## Goal of the exercise
Among the lines of the records, find all that carry the word "beside" and copy them.

## Provided records
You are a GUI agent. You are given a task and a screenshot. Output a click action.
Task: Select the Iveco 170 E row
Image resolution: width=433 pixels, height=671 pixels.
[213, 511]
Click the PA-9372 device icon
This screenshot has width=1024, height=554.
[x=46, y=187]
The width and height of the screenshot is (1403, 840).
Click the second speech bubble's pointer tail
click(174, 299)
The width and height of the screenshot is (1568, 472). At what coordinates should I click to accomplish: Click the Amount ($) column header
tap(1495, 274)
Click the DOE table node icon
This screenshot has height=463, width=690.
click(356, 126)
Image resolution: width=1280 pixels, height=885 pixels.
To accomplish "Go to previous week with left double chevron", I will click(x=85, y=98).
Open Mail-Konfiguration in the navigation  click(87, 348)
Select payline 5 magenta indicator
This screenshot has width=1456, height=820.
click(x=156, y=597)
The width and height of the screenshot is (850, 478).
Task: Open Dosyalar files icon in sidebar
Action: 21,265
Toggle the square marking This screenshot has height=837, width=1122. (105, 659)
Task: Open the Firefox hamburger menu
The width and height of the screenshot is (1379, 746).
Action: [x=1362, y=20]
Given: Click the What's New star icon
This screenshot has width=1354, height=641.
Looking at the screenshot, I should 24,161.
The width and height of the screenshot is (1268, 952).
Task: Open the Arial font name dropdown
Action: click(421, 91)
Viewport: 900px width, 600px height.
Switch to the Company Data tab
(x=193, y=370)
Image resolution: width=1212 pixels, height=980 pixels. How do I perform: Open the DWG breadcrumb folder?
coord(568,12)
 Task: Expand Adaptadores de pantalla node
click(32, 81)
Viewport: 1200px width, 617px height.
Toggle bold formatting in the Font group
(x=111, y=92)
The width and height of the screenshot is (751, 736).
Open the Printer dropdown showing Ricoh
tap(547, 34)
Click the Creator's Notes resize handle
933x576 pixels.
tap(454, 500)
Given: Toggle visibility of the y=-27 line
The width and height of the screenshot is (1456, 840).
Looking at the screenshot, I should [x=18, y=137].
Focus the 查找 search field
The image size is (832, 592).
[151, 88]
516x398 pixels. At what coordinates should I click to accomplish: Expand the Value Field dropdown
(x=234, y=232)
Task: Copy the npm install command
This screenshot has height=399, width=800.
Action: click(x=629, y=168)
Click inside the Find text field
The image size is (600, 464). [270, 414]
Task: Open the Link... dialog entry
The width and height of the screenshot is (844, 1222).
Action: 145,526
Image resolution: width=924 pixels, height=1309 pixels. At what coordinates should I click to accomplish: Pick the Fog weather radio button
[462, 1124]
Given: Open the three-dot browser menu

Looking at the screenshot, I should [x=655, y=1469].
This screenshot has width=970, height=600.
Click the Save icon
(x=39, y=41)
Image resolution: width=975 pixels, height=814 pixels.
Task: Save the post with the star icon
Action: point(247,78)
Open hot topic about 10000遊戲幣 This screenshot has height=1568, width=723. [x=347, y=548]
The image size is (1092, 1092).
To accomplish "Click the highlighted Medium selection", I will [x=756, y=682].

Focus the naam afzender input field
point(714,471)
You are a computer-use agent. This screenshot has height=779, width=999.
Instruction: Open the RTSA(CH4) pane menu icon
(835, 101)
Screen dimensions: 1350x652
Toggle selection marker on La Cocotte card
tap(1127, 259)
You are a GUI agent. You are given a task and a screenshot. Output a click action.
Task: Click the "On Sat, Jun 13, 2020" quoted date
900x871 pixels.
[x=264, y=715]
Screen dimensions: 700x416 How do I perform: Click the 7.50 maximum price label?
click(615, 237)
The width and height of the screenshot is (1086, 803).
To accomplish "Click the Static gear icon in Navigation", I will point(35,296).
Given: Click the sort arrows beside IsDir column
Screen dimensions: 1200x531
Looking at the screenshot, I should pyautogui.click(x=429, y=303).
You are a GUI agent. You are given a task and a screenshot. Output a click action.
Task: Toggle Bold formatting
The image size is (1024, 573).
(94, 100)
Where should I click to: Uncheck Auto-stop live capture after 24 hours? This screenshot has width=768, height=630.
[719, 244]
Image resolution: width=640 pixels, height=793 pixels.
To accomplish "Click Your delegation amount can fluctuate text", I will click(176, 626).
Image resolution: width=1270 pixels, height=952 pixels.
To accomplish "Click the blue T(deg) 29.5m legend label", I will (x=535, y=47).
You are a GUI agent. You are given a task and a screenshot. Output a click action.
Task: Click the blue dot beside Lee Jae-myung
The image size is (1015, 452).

## Problem solution
Given: Click the sort arrows beside IsDir column
Task: Click the blue dot beside Lee Jae-myung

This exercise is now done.